Она сонно покачала головой:
— Накрой меня. Я хочу полежать так минутку. Как ты смог подняться?
— Не знаю. Выпить хочешь? — спросил он, подходя к столу, чтобы налить еще.
— Посмотри на себя, — сказала она, наблюдая за ним, затем слегка приподнялась. — Джейк? Мальчик — я заметила. Я думала, что у всех евреев — ну, ты понимаешь, — сказала она, кивнув на его пенис, и смутилась, как Рената, хотя лежала все еще мокрая после любви.
— Она не стала это делать. Она хотела, чтобы он был немцем.
Лина обеспокоенно села, прикрываясь платьем.
— Она хотела этого? Даже после…
Он сделал глоток.
— Чтобы защитить его, Лина.
— Ага, — сказала она, медленно качая головой. — Господи, что же она должна была пережить.
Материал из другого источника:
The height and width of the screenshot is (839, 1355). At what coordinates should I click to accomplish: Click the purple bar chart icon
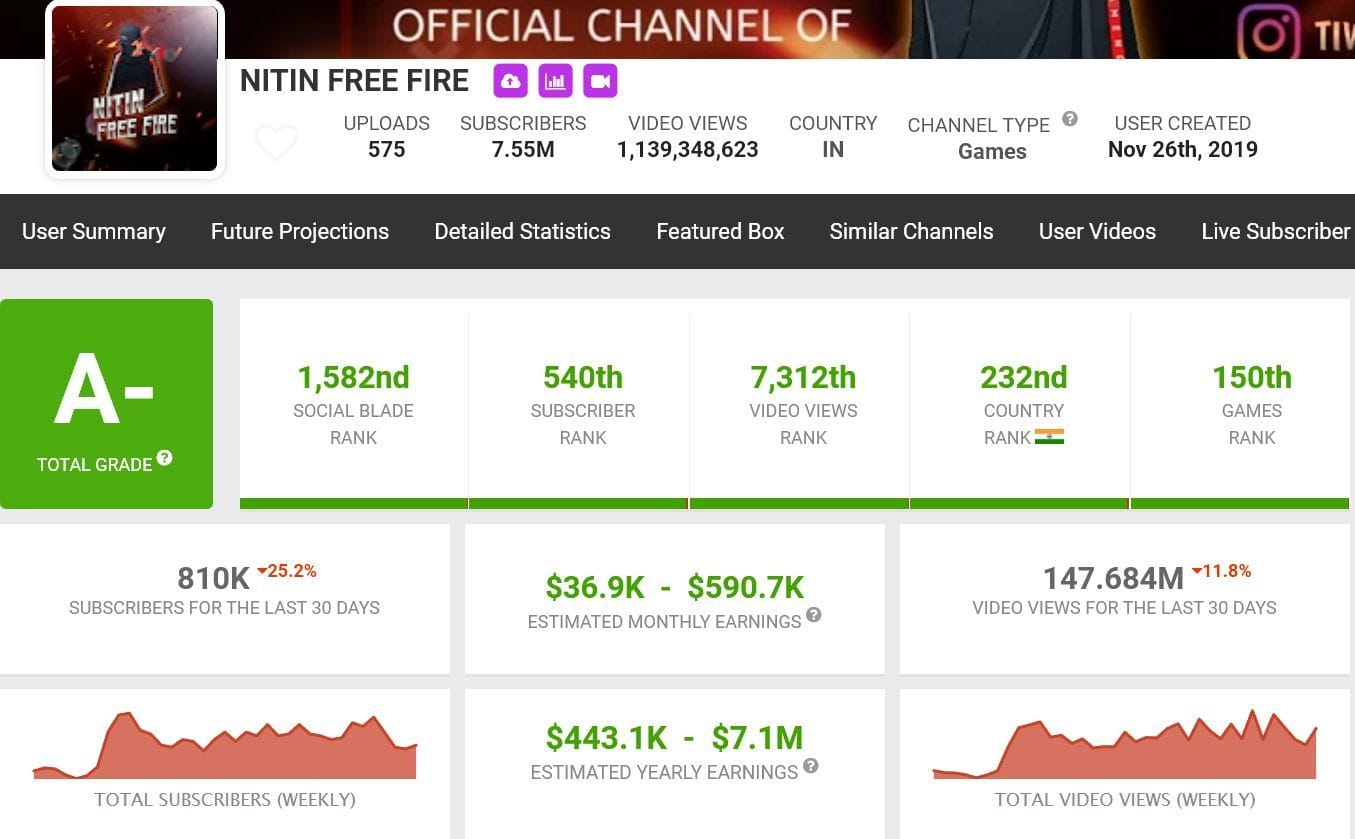555,81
Он взглянул на стол, где лежала статья с упущенным аспектом.
— Ты же сама говорила — ради ребенка пойдешь на все. — Он снова взял бокал, но замер и, не донеся его до рта, быстро поставил на стол. — Ну конечно.
— Что конечно?
— Ничего, — сказал он, подходя к одежде. — Кое-что пришло в голову.
— Ты куда собрался? — спросила она, наблюдая, как он одевается.
— Не понимаю, как я сразу не сообразил. Журналист обязан заметить, если что-то упущено. Читаешь статью, и
— В такое время?
— Не жди. — Он наклонился и поцеловал ее в лоб. — И никому не открывай дверь.
— Но что…
— Тс-с. Не сейчас. — Он поднес палец к губам. — Разбудишь Эриха. Я вернусь.
Он пулей вылетел из дома, побежал по боковой улочке к оставленному джипу и стал возиться в темноте с зажиганием. На узких улочках в стороне от площади только тускло светила луна, но когда он выбрался на шоссе Шарлоттенбургер, то оказался среди широкого поля неожиданно красивого белесого света. Теперь, когда у него не было времени его рассматривать, грубоватый неприветливый город вдруг оказался таким привлекательным, что Джейк даже остановился, поразившись его скрытой сущности — видимо, она всегда была здесь, когда все остальное покрыто мраком. Удивительно — он вдруг подумал, что город наконец стал освещать ему, как белые камешки Ганзелю, путь по широкой, пустынной улице, и далее по Шлосс Штрассе, помогая в самый нужный момент быстро найти дорогу среди развалин. Все удавалось настолько легко, что Джейк понял: он не ошибся. Никаких теней у наблюдательного пункта Вилли, только дружелюбно направляющий огонек.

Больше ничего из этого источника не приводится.